Çavuşoğlu, "İnsanı yaşat ki devlet yaşasın." anlayışı ile Türkiye'ye hizmet ettiklerini söyledi.

Cumhurbaşkanı Recep Tayyip Erdoğan'ın liderliğinde millete hizmetkarlık ettiklerini belirten Çavuşoğlu, devletin hiç kimseyi çaresiz bırakmamak, yalnız bırakmamak için her türlü tedbirleri aldığını vurguladı.

Milletin her şeyin en iyisini hak ettiğini belirten Çavuşoğlu, "Bu millet belediyecilik anlamında da hizmetin en iyisini hak ediyor. Kepez'de görev yapan Hakan Tütüncü, göreve geldiği günden bu yana belediyecilik nedir hepimize gösteriyor. Bana göre Türkiye'nin en başarılı belediye başkanlarından bir tanesi. Belediyecilik sadece yol yapmak, su getirmek değil. Belediyecilik insana dokunmaktır." dedi.

Türkiye Cumhuriyeti ve Türk milleti olarak hedeflerinin başlarında olduklarını dile getiren Çavuşoğlu, şöyle konuştu:

"Ulaşmamız gereken büyük hedefler var.

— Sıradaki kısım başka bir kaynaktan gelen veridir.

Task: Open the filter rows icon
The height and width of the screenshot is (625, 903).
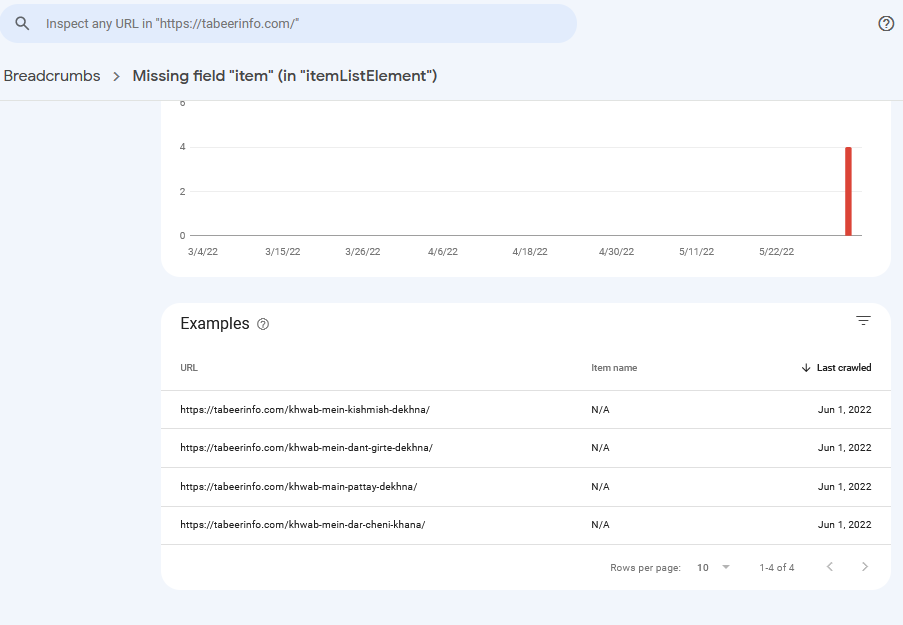Action: [863, 321]
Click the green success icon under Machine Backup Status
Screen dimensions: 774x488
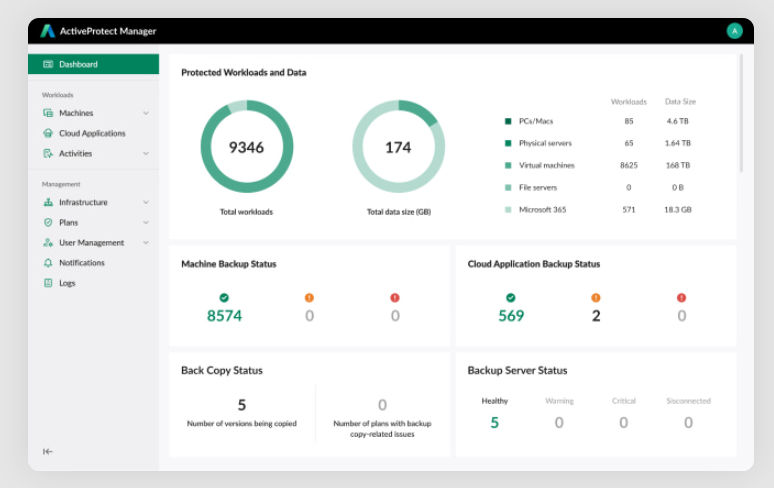[x=224, y=297]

Ulaşmamız gereken Kızılelma var. Bir de bu hedeflere giderken önümüzdeki engeller var. O hedeflere ulaşmak için çok çalışacağız. O engelleri, zincirleri kırmak için de dimdik ayakta, güçlü duracağız. Çünkü ilerledikçe, büyüdükçe bizi durdurmak isteyen, ayağımıza pranga vurmak isteyen, önümüze set kurmak, duvar örmek isteyenin sayısı çoğalıyor. 15 yıldır tüm engelleri aşa aşa Türkiye'yi bu noktaya getirdik. Bundan sonra da karşımıza çıkan engel ne olursa olsun o engelleri yıkarak Türkiye Cumhuriyeti'ni hedeflerine ulaştıracağız."

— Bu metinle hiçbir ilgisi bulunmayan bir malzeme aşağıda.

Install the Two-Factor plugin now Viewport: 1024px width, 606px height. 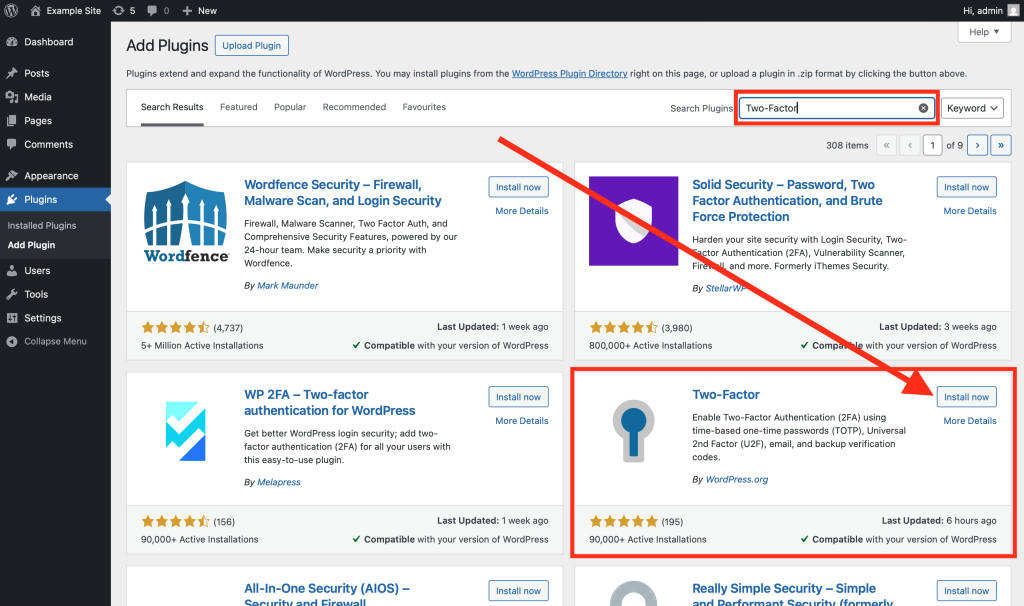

- "Çukurlarına gömünceye kadar"

Terör örgütlerinin her türlüsüyle sonuna kadar mücadele edeceklerine vurgu yapan Çavuşoğlu, "Hem de bitirinceye kadar. İnlerine, çukurlarına gömünceye kadar. O dağlarda inler yapmışlar, kat kat yapmışlar. O inlerin hepsini başlarına yıkıyoruz. Sayın Cumhurbaşkanımızın tabiriyle tepelerine iniyoruz. Türkiye Cumhuriyeti'nin istikrarına göz dikenin gözünü oyacağımızı söyledik. Cumhurbaşkanımız 'Bir gece ansızın gelebiliriz.' dedi. Bu gecenin yani illa akşam yani gün batımıyla ilgisi yok. Bunun anlamı şudur; 'Her an her yerde bize karşı olanın tepesine ineriz.' demektir. İçeride-dışarıda fark etmez. Şimdi de Afrin'de hain PYD/PKK terör örgütünün yuvalarını başlarını yıkıyoruz. Çünkü oradan bize tehdit geliyor. Çünkü bize oradan saldırı geliyor." dedi.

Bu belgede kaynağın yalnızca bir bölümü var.